Jonathan W. Hewett, senior assistant general counsel at the State Bar of Georgia, said that the bar has five disciplinary actions pending against Eichholz. Two have been tried and are awaiting a decision by Daniel B. Snipes, a Statesboro, Ga., lawyer at Franklin Taulbee Rushing Snipes & Marsh who was appointed as a special master to hear the cases by the Supreme Court of Georgia.
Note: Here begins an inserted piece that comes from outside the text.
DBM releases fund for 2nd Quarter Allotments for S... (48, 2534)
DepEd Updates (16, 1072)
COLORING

Three other cases are pending before Snipes on motions for summary judgment.

 

Hewett said that after the 11th Circuit ruling in 2007, the State Bar instituted an additional disciplinary action against Eichholz, based on the suspension of his privileges to practice in the Southern District's federal courts, anticipating that the Georgia Supreme Court would impose similar sanctions based on the federal bench's actions.

 

Instead, a divided Supreme Court -- with Justices P. Harris Hines and George H. Carley dissenting -- dismissed the disciplinary action last July, holding that the state's reciprocal discipline process does not apply to disciplinary actions taken by the federal courts.

 

Just a month earlier, the Georgia high court reversed an earlier precedent, finding in another lawyer discipline case from the Southern District that "while the federal district court had authority to discipline or suspend [an] attorney from the practice of law in its court for misconduct or violation of its local rules, the federal court had no authority to confer or revoke attorney's license to practice law."

 

Hines, Carley and Justice Carol W. Hunstein all dissented in that case, In re Stubbs, 285 Ga. 702. In Hines' dissent, which he referenced in Eichholz's case, he noted that, prior to the Georgia Supreme Court's decision, only one judge in the country, in Mississippi, "has opined that federal-to-state reciprocal discipline is not appropriate because a federal court is not 'another jurisdiction.'"

 

Georgia's high court, Hines suggested, "should continue to review cases involving federal-to-state reciprocal discipline on a case-by-case basis without applying the majority's blanket prohibition on such action."